An article in yesterday's Business section incorrectly reported that Pulse One Communications Inc. will be signing up customers for Bell Atlantic Mobile Systems Inc. and Cellular One. Pulse One is working with a reseller of cellular services that has the capability to sign up customers for either company, but Pulse One will be selling only for Cellular One.
&The Sun regrets the errors.
Pulse One Communications Inc., an Owings Mills-based cellular phone dealer that filed for bankruptcy earlier this year, plans to reopen for business later this week, a company executive said yesterday.
FOR THE RECORD - CORRECTION
"We're back," said Gilbert Feldman, Pulse One's chief executive officer.
Pulse One, a former dealer for Bell Atlantic Mobile Systems Inc., was probably one of the most successful cellular dealers in the country before it filed for bankruptcy earlier this year. At its peak last winter, the company had 10 retail outlets and 240 employees.
But operating problems forced its hand, and the company filed for bankruptcy earlier this year.
Shortly thereafter, Pulse One filed a $1.6 billion lawsuit against Bell Atlantic Mobile in which it accused the cellular arm of Bell Atlantic Corp. of trying to run it out of business. Bell Atlantic Mobile has denied those claims.
The suit, filed in U.S. District Court in Baltimore in April, is scheduled to go to trial in April 1991.
The reincarnated Pulse One plans to open its doors for business with six salesmen in two locations in the Baltimore area, Mr. Feldman said.
"We're going to start at a slow pace and build after we get some sound footing," he said.
Under its new contractual arrangement, ironically, Pulse One will once again be signing up customers for Bell Atlantic Mobile, the same company Pulse One has accused of running it out of business the first time around.
As a sub-agent, Pulse One also will be selling for Cellular One, the only other cellular provider in the Baltimore-Washington market.

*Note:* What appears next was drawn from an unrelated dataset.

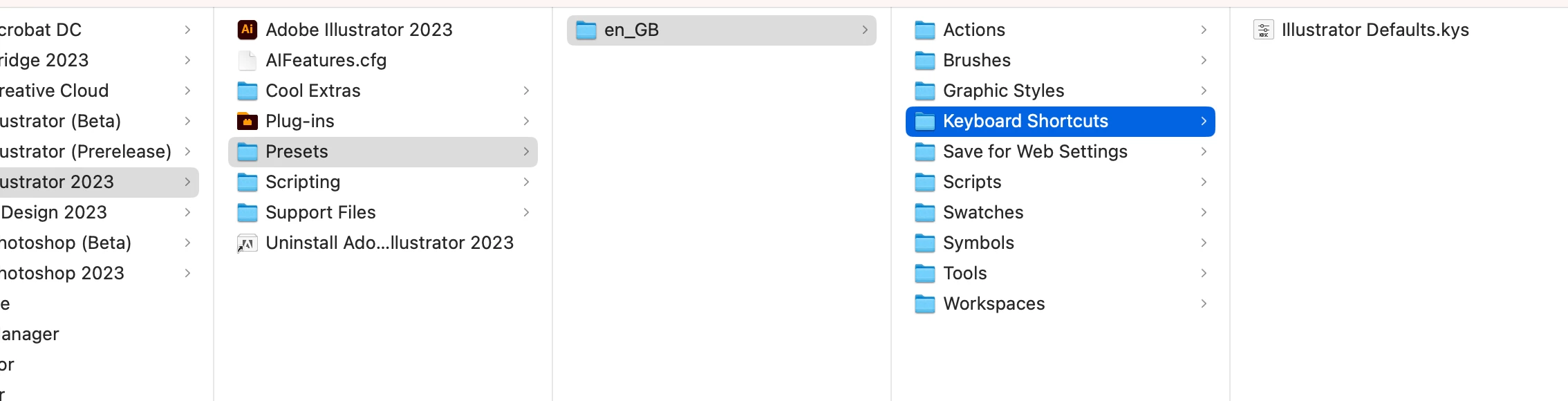Select the Keyboard Shortcuts folder
The width and height of the screenshot is (1568, 401).
[x=1061, y=121]
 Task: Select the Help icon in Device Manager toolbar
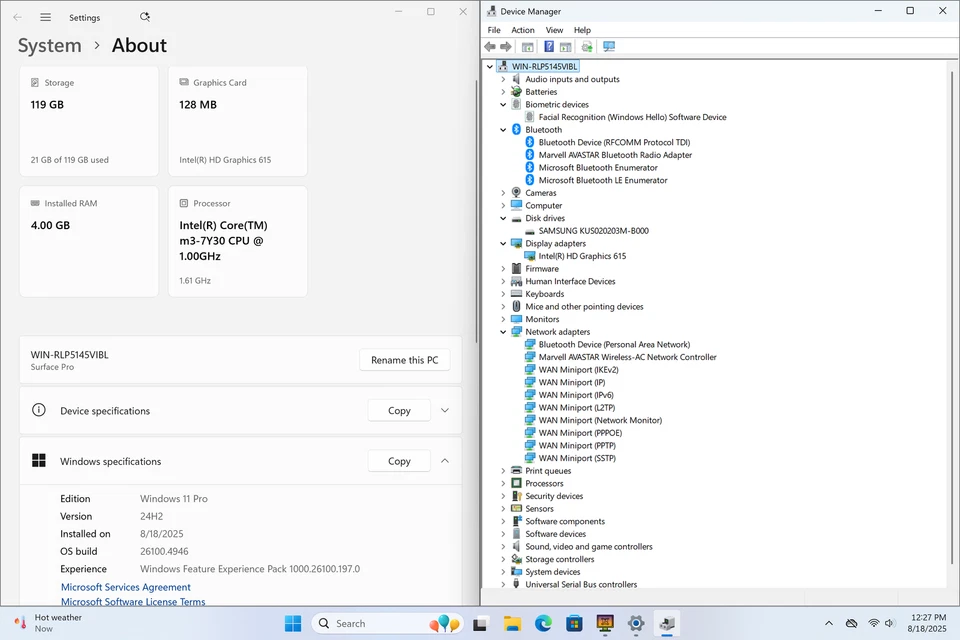pyautogui.click(x=549, y=46)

Though the new Pulse One won't resemble the old Pulse One much, one hallmark will remain: advertisements that tout phones at affordable prices.
Mr. Feldman said advertisements for Pulse One phones costing less than $200 will begin running today in The Sun. The advertised phones, he said, are surplus inventory from Pulse One's earlier days in the business.
Mr. Feldman said one reason the company decided to attempt a comeback was "positive feedback" from previous customers.
At its operating peak last winter, Pulse One salesmen were signing up more than 3,000 new accounts a month.
"We never wanted to be out of the business," Mr. Feldman said yesterday. "We are very optimistic about this."